Records from a data source
[Start of Attachment]
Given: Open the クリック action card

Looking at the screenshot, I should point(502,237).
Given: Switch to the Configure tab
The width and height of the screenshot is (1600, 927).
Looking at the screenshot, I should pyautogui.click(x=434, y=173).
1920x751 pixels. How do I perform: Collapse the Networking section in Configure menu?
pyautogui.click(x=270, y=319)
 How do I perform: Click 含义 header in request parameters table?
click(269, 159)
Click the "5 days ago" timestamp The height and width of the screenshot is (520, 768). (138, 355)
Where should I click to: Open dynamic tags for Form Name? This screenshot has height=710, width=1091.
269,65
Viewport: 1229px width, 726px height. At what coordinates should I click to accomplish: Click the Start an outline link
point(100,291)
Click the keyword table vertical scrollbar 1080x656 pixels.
[End of Attachment]
**WHAT THE EXERCISE ASKS:**
Please set down each line of the records exactly as given.

**SOLUTION FOR THIS EXERCISE:**
Given: Open the クリック action card

Looking at the screenshot, I should point(502,237).
Given: Switch to the Configure tab
The width and height of the screenshot is (1600, 927).
Looking at the screenshot, I should pyautogui.click(x=434, y=173).
1920x751 pixels. How do I perform: Collapse the Networking section in Configure menu?
pyautogui.click(x=270, y=319)
 How do I perform: Click 含义 header in request parameters table?
click(269, 159)
Click the "5 days ago" timestamp The height and width of the screenshot is (520, 768). (138, 355)
Where should I click to: Open dynamic tags for Form Name? This screenshot has height=710, width=1091.
269,65
Viewport: 1229px width, 726px height. At what coordinates should I click to accomplish: Click the Start an outline link
point(100,291)
Click the keyword table vertical scrollbar 1080x656 pixels.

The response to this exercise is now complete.